Gallows refurbished in Pa.

August 06, 2000

Gallows refurbished in Pa.

By DON AINES / Staff Writer, Chambersburg

CHAMBERSBURG, Pa. - On April 30, 1912, William Reed dropped to eternity through the trap door of the gallows behind the walls of Franklin County's Old Jail, the last of at least seven men to meet their maker at the end of a rope during the county's history.


As Lillian Colletta watched progress being made on the renovation of the wooden gallows in the Old Jail's courtyard last week, she said more research needs to be done on its history. The Kittochtinny Historical Society president knows a little bit about the historical structure, but adds, "Most people haven't seen one, and I need to do some research on when it was built," she said.

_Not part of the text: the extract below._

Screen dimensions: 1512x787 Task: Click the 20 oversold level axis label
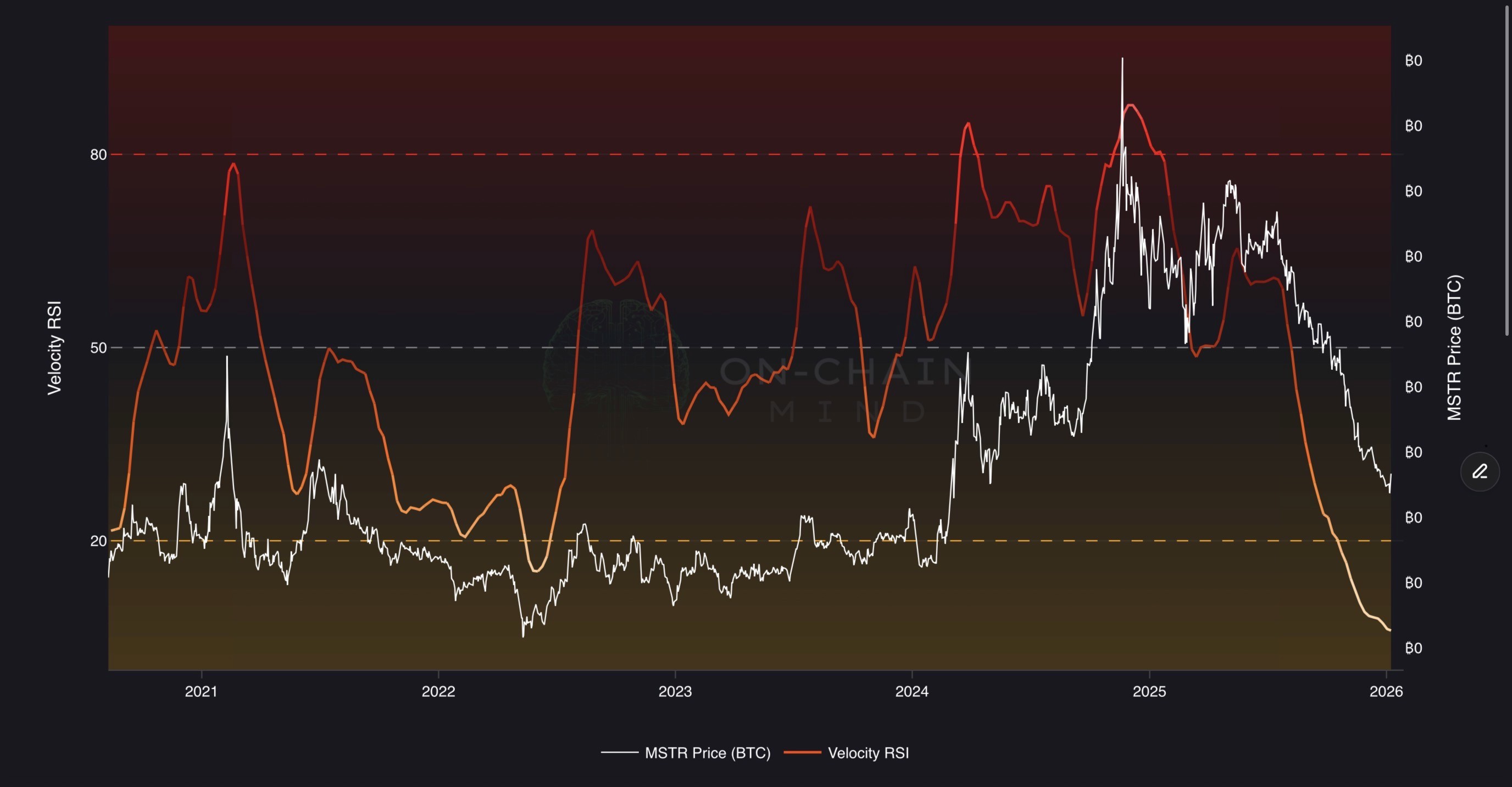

For the past month Earl Burns and Larry Lowry have been making repairs on the gallows, replacing the flooring, some cracked or rotted cross beams and angle supports and refurbishing the trap door mechanism. On Saturday, Lowry predicted the work would be completed early this week.


Both men refrained from indulging in too much gallows humor in recounting the history of the device.

"We think it was built just prior to 1912 for the hanging of William Reed," Lowry said.

Burns said, however, it could date back to 1879, when the county carried out two executions. He found records indicating it was disassembled and stored in the courthouse before Reed, 42, was hung for the murder in Mont Alto, Pa., of his girlfriend, Sara Mathna.

"Then in 1916 Washington County (Md.) had a fellow named John Brown they were going to execute, so Washington County borrowed the gallows," Lowry said. There the contraption stayed in storage until 1976 when it was returned to the Old Jail, by then owned by the Kittochtinny Historical Society and Franklin County Heritage Inc.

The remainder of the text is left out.